Nothing after the line containing "Open the English language selector" belongs in the answer; write out exactly every line from the start of the material up to it, including it.

____________________

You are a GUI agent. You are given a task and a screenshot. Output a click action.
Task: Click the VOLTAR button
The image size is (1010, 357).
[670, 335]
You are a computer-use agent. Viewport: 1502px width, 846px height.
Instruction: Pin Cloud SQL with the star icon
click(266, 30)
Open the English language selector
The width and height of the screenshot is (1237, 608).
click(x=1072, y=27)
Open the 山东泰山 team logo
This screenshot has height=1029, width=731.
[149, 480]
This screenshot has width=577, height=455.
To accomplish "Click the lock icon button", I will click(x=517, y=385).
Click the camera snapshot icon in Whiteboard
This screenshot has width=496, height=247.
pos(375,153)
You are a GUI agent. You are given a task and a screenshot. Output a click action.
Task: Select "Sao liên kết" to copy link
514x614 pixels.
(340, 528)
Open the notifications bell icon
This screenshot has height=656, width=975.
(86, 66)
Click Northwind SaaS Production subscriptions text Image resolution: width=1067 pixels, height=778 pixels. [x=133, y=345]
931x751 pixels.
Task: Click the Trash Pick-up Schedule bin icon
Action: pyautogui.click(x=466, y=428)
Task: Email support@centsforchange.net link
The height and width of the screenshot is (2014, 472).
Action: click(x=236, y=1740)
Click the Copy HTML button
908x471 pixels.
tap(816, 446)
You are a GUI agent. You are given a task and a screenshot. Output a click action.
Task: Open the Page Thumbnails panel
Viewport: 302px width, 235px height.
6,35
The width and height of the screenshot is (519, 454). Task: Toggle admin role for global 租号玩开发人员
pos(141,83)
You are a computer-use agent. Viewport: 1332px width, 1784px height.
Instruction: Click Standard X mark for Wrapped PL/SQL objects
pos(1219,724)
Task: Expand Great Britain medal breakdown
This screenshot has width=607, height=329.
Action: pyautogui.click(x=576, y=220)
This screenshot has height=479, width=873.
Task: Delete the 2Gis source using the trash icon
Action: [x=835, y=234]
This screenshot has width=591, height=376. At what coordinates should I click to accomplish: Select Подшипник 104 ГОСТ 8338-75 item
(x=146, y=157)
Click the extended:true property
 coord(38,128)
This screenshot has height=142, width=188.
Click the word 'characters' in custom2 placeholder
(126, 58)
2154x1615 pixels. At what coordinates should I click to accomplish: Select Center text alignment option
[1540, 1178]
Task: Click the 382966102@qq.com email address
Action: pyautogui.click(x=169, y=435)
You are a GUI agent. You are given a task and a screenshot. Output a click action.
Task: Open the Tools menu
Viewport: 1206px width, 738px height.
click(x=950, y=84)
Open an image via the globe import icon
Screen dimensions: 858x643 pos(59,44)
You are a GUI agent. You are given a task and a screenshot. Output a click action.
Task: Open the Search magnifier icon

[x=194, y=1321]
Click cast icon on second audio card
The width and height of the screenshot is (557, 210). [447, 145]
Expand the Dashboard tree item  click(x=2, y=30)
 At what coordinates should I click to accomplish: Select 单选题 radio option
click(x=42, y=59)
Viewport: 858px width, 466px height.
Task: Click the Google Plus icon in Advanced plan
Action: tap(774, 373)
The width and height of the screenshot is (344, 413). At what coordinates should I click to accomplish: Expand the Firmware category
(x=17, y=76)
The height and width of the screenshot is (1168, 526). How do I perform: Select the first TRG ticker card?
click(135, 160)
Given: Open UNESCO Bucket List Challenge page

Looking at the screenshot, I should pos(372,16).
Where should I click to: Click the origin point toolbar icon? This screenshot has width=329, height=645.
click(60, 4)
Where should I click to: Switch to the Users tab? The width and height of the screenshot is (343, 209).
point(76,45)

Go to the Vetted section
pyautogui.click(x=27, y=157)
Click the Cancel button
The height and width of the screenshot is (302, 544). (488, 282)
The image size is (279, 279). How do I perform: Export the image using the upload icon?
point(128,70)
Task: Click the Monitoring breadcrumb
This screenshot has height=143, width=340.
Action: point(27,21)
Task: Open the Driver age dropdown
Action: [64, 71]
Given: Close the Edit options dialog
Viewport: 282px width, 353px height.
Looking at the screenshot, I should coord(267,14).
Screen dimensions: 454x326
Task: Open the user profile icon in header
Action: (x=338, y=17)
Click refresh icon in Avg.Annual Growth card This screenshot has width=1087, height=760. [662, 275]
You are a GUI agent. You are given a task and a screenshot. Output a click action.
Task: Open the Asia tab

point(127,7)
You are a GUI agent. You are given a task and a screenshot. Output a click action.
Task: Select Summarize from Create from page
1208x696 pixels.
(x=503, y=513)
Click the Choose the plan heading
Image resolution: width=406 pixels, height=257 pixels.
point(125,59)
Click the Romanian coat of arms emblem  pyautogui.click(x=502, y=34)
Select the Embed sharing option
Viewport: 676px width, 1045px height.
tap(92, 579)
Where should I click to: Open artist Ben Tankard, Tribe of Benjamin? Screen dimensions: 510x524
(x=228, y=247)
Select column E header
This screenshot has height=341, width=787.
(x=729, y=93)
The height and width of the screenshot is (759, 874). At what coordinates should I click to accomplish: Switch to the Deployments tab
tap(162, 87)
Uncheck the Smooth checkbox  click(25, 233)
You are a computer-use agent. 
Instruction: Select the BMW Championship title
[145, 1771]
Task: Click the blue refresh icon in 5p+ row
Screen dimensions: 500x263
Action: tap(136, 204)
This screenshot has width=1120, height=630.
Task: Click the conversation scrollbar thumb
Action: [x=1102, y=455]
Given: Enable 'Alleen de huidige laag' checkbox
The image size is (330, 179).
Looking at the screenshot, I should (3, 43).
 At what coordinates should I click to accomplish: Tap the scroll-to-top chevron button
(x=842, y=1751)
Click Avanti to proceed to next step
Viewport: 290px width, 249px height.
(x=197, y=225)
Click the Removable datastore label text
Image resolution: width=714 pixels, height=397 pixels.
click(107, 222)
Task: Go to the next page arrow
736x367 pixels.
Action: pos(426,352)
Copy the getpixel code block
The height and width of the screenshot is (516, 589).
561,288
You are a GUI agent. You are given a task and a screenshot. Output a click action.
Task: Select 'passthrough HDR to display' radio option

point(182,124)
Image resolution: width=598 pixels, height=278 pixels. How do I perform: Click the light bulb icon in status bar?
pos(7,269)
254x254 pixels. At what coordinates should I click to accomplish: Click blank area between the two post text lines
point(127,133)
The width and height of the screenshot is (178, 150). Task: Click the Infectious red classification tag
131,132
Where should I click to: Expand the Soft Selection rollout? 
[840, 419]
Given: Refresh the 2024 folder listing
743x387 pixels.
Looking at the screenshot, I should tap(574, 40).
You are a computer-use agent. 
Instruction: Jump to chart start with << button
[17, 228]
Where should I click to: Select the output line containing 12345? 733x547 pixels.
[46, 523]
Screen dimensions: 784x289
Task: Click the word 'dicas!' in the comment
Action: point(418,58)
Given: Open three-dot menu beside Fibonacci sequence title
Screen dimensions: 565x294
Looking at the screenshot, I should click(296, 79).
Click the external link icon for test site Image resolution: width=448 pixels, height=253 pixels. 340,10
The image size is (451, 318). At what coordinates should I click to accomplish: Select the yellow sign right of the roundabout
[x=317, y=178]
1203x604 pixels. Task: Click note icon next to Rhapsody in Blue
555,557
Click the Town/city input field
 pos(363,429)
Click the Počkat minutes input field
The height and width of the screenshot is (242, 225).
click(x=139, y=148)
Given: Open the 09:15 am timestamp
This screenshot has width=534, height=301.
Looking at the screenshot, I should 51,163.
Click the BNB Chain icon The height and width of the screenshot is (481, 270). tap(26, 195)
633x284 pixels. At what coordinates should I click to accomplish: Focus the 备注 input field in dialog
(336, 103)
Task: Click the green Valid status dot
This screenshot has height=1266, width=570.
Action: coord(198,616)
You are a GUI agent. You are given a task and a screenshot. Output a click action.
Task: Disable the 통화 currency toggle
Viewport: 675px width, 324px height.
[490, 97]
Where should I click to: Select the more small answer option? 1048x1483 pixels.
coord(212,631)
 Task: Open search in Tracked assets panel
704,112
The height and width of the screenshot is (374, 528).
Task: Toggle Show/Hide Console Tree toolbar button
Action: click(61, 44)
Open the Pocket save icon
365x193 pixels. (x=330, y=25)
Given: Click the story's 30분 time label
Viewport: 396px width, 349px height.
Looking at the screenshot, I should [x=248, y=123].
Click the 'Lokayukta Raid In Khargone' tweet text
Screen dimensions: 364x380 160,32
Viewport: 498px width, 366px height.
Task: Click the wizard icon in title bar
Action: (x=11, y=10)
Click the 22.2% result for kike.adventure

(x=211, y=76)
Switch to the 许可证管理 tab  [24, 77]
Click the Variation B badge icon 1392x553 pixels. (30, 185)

____________________

> [Solution below]
You are a GUI agent. You are given a task and a screenshot. Output a click action.
Task: Click the VOLTAR button
The image size is (1010, 357).
[670, 335]
You are a computer-use agent. Viewport: 1502px width, 846px height.
Instruction: Pin Cloud SQL with the star icon
click(266, 30)
Open the English language selector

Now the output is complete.